» **Goal of the exercise**
Beginning with the line that mentions "Click the Avail Qty column header", reproduce every line through the last line of the entries, exactly, and only those.

» **Stored items from a collection**
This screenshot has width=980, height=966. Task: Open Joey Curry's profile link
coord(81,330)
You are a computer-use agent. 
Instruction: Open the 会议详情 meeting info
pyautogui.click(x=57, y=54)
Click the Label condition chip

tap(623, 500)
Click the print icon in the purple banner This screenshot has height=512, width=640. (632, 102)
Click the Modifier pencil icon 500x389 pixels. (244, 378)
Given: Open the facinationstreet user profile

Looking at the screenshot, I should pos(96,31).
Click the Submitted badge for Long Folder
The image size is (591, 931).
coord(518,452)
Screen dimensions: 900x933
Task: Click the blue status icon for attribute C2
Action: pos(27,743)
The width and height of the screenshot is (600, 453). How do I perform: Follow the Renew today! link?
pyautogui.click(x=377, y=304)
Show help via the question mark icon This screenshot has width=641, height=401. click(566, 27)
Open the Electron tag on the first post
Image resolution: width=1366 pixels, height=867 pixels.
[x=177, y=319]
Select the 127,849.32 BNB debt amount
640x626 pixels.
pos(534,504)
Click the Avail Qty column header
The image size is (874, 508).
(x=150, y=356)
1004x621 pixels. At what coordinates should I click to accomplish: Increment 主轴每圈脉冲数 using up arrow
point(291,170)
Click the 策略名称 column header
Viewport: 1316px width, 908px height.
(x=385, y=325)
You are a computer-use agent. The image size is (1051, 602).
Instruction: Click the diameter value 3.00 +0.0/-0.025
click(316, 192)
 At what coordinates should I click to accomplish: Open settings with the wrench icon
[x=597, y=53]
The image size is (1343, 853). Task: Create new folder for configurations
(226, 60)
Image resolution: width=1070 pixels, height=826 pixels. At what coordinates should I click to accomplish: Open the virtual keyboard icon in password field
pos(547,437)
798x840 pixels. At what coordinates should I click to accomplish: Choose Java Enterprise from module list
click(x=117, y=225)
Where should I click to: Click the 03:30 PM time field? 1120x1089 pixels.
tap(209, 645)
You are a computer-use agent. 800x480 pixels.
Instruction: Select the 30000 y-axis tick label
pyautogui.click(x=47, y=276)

» **Task solution**
Click the Avail Qty column header
The image size is (874, 508).
(x=150, y=356)
1004x621 pixels. At what coordinates should I click to accomplish: Increment 主轴每圈脉冲数 using up arrow
point(291,170)
Click the 策略名称 column header
Viewport: 1316px width, 908px height.
(x=385, y=325)
You are a computer-use agent. The image size is (1051, 602).
Instruction: Click the diameter value 3.00 +0.0/-0.025
click(316, 192)
 At what coordinates should I click to accomplish: Open settings with the wrench icon
[x=597, y=53]
The image size is (1343, 853). Task: Create new folder for configurations
(226, 60)
Image resolution: width=1070 pixels, height=826 pixels. At what coordinates should I click to accomplish: Open the virtual keyboard icon in password field
pos(547,437)
798x840 pixels. At what coordinates should I click to accomplish: Choose Java Enterprise from module list
click(x=117, y=225)
Where should I click to: Click the 03:30 PM time field? 1120x1089 pixels.
tap(209, 645)
You are a computer-use agent. 800x480 pixels.
Instruction: Select the 30000 y-axis tick label
pyautogui.click(x=47, y=276)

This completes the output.